Once I give it to them the bullies, I let them keep it as they will chew on it and then get bored and move away. My floors just have all their toys and treats on them. I put them away if I find I need them to go to sleep or leave or they are being bad listeners. But I wonder if the fact that it doesn't usually disappear makes it less of a high value treat. I also make sure to leave each other be. But they seem to know my "heeeeyyyy" as a signal that they've gone too far. So I never made it a game with them. But just as I don't enjoy being pestered when I'm eating, I try to do the same with the exception when they need to know I'm not the boss. I also maybe give them a break from the bullies for a bit. It seemed to increase Beemer's resource guarding behaviors so I gave it some time before I gave it to him. 

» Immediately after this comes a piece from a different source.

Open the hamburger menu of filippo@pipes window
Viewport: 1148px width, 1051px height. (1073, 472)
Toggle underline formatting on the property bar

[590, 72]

Oh I was reading also, if you stand there and watch them eat then you signal that they are the boss of you. I will put their food down or give them a treat and sit to the side not looking but correcting as necessary. 


Sent from my iPhone using Tapatalk


----------



## Mazzapoo (Jul 28, 2013)

MurphysDad said:


> Little shit!


Ha ha, sorry but that made me laugh, that was Neil's pet name for Poppy until fairly recently!

It's disconcerting when you see a new unwanted behaviour, I feel for you. Our last dog, a terrier, once growled at me when I got close to her having a rawhide chew in her bed, something she'd been doing everyday for ages (she'd never been anything but totally lovely so it was a real shock and a bit scary). Right or wrong, at that point I took the chew away and asked for a sit or a paw or something before giving it back (every so often during a chew session). I only had to do this a couple of times and the problem was sorted. I don't know if I was doing the right thing in terms of dog psychology (I've since read a lot more and it's such a double edged sword because it can leave you confused rather than empowered!) Anyway, it worked for me with my dog then and I suppose that's all I can say! xx


----------